Fast forward some thirty-two years and you arrive at the 27th April 1994, the day of South Africa’s first democratic elections, the day, ultimately that Nelson Mandela and his comrades had been fighting for for the previous decades. Mandela chose to cast his ballot, the first ever of his life, at Ohlange High School in Inanda, an area that had been rife with political violence, and the final resting place of John Dube, the first president of the ANC.
This African patriot had helped found the organization in 1912, and casting my vote near his grave site brought history full circle, for the mission he began eighty-two years before was about to be achieved.
I thought of Oliver Tambo, and Chris Hani, and Chief Luthuli, and Bram Fischer. I thought of our great African heroes, who had sacrificed so that millions of South Africans could be voting on that very day; I thought of Josiah Gumede, GM Naicker, Dr Abdullah Abdurahman, Lilian Ngoyi, Helen Joseph, Yusuf Dadoo, Moses Kotane. I did not go into that voting station alone on April 27; I was casting my vote with all of them.

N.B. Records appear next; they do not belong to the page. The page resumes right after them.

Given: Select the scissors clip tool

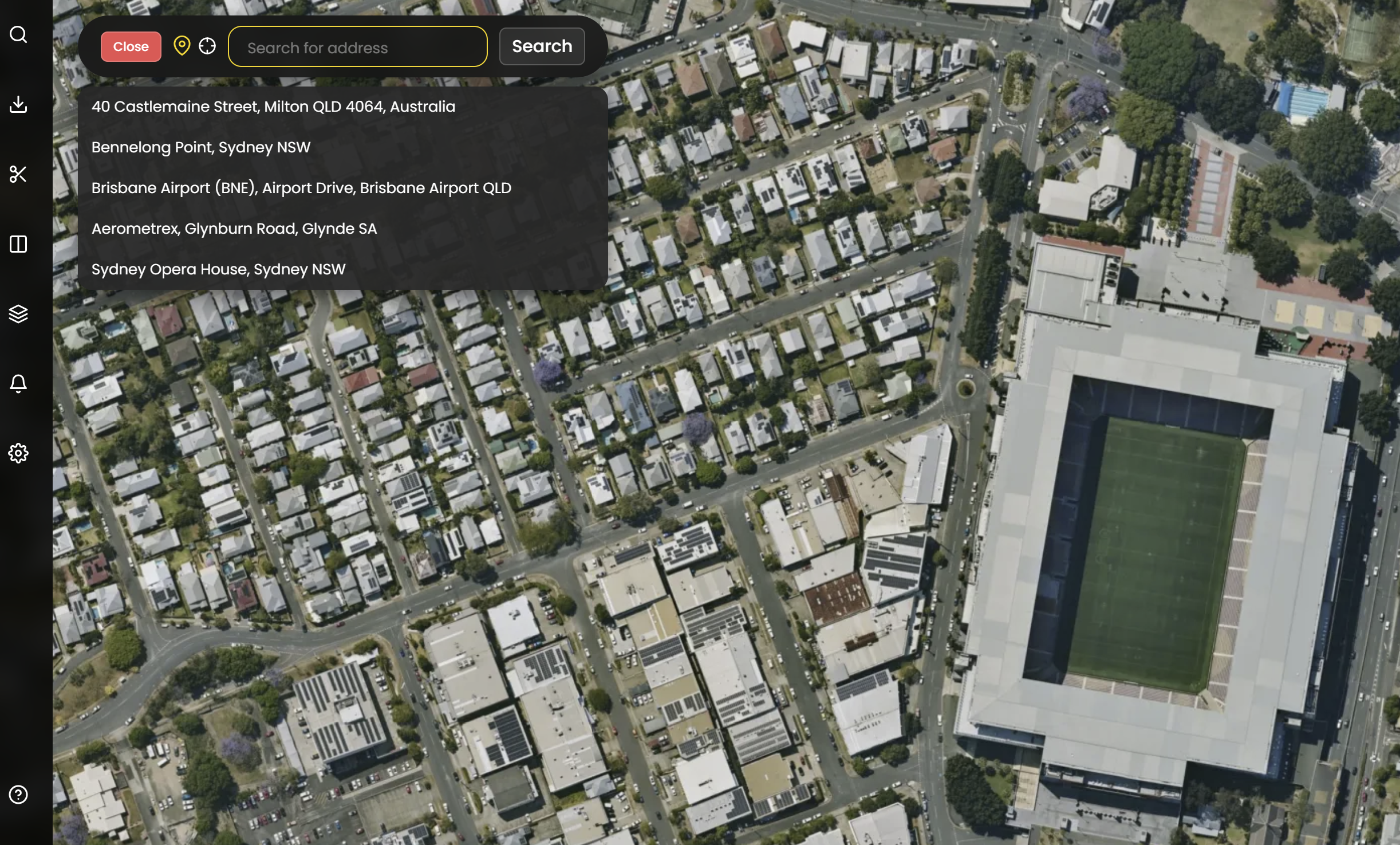Looking at the screenshot, I should click(18, 174).
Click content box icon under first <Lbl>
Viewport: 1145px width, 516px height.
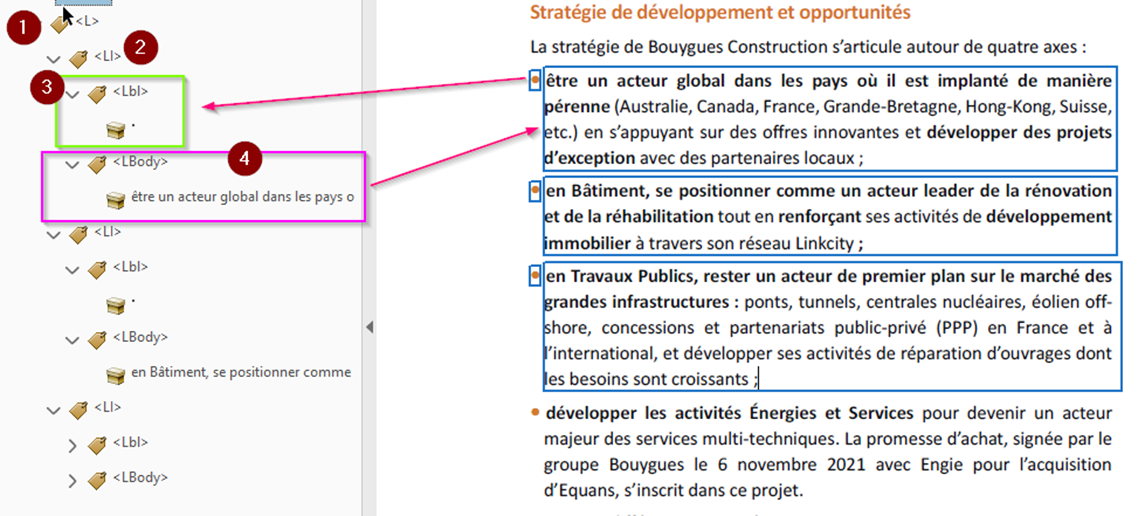coord(115,128)
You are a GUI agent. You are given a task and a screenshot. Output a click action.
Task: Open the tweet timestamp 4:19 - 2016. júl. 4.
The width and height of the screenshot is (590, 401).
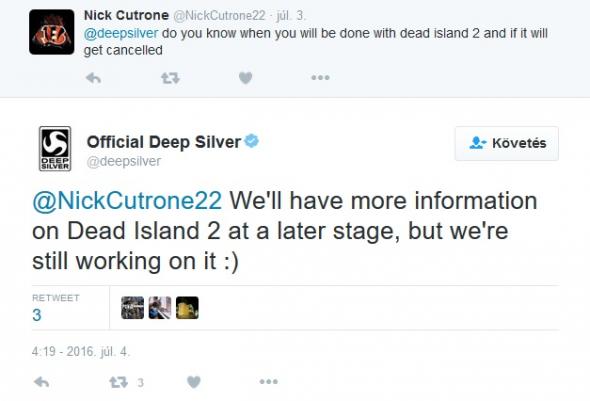click(81, 352)
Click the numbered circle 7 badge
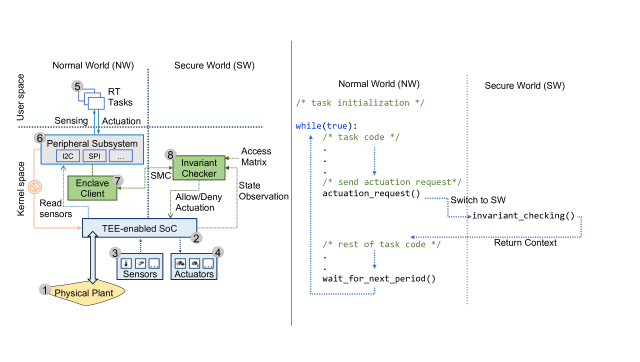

Today, the 18th July 2018, would have been Nelson Mandela’s 100th birthday. Every year on this day people all over the world take time out of their busy schedules to give something back to society, in honour of the many years of service that Mandela gave to his country, and ultimately the world.
Locally there have been countless activities to commemorate this very special day that marks 100 years since the birth of the man who would go on to change the course of South African history. Happy birthday Madiba! You are no longer with us, but your spirit lives on through the love for humanity you left behind.